4. What this means. The quadratic form, viewed in the eigenvector coordinate system, is just a stack of independent parabolas — one per eigen-direction, each with curvature set by its eigenvalue. The cross terms in the original $A$ were never anything but the tilt of these parabolas relative to the standard axes; rotate to the right axes and they vanish. So the surface is a bowl precisely when every parabola opens upward, which is precisely when every eigenvalue is positive. We have reduced "is this an upward bowl?" to "are all the eigenvalues positive?" — a question about $n$ signs. $\blacksquare$

This argument is worth pausing on, because it is the engine of the whole chapter and it makes the eigenvalue test self-evident rather than mysterious. The eigenvalues are the curvatures of the surface along its principal axes; their signs are the directions of curving.

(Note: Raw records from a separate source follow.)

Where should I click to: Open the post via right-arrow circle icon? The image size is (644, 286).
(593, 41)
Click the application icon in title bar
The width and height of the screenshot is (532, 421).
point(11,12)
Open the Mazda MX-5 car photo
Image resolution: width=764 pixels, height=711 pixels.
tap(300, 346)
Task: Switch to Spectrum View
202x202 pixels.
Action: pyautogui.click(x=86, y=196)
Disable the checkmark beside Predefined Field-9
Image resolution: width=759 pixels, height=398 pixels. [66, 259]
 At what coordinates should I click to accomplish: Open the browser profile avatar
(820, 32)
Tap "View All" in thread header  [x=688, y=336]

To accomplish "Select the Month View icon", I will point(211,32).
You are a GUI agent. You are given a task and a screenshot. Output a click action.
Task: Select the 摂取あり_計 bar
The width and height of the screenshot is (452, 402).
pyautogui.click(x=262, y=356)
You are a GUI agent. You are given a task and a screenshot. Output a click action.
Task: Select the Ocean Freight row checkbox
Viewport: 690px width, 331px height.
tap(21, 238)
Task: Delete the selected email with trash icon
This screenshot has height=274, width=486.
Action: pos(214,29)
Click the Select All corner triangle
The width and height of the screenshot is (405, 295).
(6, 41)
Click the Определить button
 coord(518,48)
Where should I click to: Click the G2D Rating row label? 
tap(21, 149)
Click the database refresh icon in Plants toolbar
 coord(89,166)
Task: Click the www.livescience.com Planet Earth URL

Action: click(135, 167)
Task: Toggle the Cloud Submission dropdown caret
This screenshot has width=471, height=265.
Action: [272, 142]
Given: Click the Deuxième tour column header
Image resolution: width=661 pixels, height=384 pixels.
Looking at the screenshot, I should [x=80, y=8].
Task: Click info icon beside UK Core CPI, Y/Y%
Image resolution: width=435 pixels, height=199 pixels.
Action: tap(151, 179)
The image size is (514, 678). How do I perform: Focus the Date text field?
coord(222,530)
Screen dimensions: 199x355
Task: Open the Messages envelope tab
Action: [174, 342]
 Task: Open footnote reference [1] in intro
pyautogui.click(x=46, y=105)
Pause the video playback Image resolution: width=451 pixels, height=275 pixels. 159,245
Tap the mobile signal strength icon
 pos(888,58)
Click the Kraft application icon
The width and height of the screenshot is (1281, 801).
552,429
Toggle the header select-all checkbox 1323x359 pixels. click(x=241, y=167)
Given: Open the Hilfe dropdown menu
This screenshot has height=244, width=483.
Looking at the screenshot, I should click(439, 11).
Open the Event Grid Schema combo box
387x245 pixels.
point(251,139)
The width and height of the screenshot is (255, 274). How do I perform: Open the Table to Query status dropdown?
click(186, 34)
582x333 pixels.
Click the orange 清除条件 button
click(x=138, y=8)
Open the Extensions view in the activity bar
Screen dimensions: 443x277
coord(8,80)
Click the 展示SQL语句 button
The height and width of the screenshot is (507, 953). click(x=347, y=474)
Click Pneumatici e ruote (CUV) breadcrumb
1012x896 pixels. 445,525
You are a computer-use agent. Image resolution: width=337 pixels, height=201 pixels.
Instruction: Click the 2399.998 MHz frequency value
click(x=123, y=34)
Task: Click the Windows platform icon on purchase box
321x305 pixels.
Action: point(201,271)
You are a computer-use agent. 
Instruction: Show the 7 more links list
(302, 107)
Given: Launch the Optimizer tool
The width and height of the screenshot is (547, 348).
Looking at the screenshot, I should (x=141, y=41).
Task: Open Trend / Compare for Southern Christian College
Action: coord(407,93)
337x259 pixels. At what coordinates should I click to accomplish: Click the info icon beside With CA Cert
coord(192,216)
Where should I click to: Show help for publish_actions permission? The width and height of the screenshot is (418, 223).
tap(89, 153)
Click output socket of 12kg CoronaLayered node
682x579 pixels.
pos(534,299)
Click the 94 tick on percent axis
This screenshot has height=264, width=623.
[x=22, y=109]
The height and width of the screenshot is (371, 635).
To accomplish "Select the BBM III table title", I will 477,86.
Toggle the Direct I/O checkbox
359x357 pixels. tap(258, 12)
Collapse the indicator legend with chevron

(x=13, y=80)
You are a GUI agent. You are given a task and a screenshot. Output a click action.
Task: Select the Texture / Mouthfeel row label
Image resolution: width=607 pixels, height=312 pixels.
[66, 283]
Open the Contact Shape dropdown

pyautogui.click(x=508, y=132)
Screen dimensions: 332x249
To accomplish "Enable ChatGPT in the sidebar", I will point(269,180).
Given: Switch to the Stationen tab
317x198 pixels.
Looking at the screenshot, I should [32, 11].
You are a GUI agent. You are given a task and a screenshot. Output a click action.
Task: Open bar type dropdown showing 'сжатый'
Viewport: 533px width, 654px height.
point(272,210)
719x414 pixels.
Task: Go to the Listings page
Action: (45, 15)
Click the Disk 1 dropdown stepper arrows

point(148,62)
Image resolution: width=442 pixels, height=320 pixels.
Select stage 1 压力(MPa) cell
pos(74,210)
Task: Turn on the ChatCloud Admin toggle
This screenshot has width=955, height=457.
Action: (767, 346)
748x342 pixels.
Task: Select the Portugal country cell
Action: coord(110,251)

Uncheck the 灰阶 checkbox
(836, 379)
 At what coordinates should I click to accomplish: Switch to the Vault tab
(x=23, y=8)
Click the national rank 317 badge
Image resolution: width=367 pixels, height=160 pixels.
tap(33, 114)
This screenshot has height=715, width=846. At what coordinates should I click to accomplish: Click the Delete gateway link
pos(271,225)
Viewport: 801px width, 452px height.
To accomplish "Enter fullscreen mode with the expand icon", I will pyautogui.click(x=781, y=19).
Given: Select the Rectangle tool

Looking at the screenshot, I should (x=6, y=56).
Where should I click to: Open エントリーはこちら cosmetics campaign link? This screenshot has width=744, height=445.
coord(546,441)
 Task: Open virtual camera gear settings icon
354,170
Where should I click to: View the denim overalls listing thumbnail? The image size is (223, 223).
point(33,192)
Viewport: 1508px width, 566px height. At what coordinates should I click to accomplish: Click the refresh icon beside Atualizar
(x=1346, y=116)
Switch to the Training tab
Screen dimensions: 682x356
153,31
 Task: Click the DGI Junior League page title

All positive: a bowl, positive definite. All negative: a dome, negative definite. Mixed signs: a saddle, indefinite. A zero eigenvalue: a flat direction, semidefinite (the valley has a level floor along that eigenvector). Read off the signs of the eigenvalues and you have read off the shape.

Theorem (eigenvalue test for definiteness). A real symmetric matrix $A$ is positive definite $\iff$ all its eigenvalues are positive; positive semidefinite $\iff$ all eigenvalues are $\ge 0$; negative definite $\iff$ all eigenvalues are negative; indefinite $\iff$ it has both a positive and a negative eigenvalue.

Warning — This test, and every result in this chapter, requires $A$ to be symmetric. For a non-symmetric matrix the eigenvalues can be complex (Chapter 26), so "all eigenvalues positive" may not even make sense, and a non-symmetric matrix with positive real eigenvalues can still have a quadratic form that goes negative. Positive definiteness is a property of symmetric matrices. If someone hands you a non-symmetric $M$ and asks about $\mathbf{x}^{\mathsf{T}}M\mathbf{x}$, first replace $M$ by its symmetric part $\tfrac12(M + M^{\mathsf{T}})$ — that is the only part the form sees (§28.1.1) — and then apply the test.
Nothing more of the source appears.